> _Supplied data_:
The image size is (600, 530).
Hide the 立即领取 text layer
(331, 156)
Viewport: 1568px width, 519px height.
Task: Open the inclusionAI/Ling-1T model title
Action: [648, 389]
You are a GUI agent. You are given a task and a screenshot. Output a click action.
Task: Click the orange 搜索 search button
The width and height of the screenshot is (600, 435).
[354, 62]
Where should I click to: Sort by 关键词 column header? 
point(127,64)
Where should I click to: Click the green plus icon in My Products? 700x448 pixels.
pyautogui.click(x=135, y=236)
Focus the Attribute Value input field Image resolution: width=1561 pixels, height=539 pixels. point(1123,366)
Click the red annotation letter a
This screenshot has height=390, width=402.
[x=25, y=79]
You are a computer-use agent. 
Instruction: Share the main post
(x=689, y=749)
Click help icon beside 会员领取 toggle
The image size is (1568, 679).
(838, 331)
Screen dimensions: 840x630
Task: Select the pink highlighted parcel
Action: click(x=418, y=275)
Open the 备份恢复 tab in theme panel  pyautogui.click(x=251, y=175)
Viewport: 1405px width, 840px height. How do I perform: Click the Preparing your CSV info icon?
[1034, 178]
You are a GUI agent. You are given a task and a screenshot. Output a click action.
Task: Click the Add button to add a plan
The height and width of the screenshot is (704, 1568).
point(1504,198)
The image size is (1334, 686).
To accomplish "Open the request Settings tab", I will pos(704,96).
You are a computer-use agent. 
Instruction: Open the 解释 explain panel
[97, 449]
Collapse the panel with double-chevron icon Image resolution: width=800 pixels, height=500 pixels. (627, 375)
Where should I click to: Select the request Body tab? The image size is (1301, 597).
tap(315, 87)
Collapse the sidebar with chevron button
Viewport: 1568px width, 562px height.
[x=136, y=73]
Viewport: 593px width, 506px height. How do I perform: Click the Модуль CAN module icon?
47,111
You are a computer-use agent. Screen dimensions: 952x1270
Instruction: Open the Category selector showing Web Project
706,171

> _Exercise aim_: Reproduce the records above verbatim, from the first line through the line that contains "pyautogui.click(x=135, y=236)", including both of those lines.

> _Written answer_:
The image size is (600, 530).
Hide the 立即领取 text layer
(331, 156)
Viewport: 1568px width, 519px height.
Task: Open the inclusionAI/Ling-1T model title
Action: [648, 389]
You are a GUI agent. You are given a task and a screenshot. Output a click action.
Task: Click the orange 搜索 search button
The width and height of the screenshot is (600, 435).
[354, 62]
Where should I click to: Sort by 关键词 column header? 
point(127,64)
Where should I click to: Click the green plus icon in My Products? 700x448 pixels.
pyautogui.click(x=135, y=236)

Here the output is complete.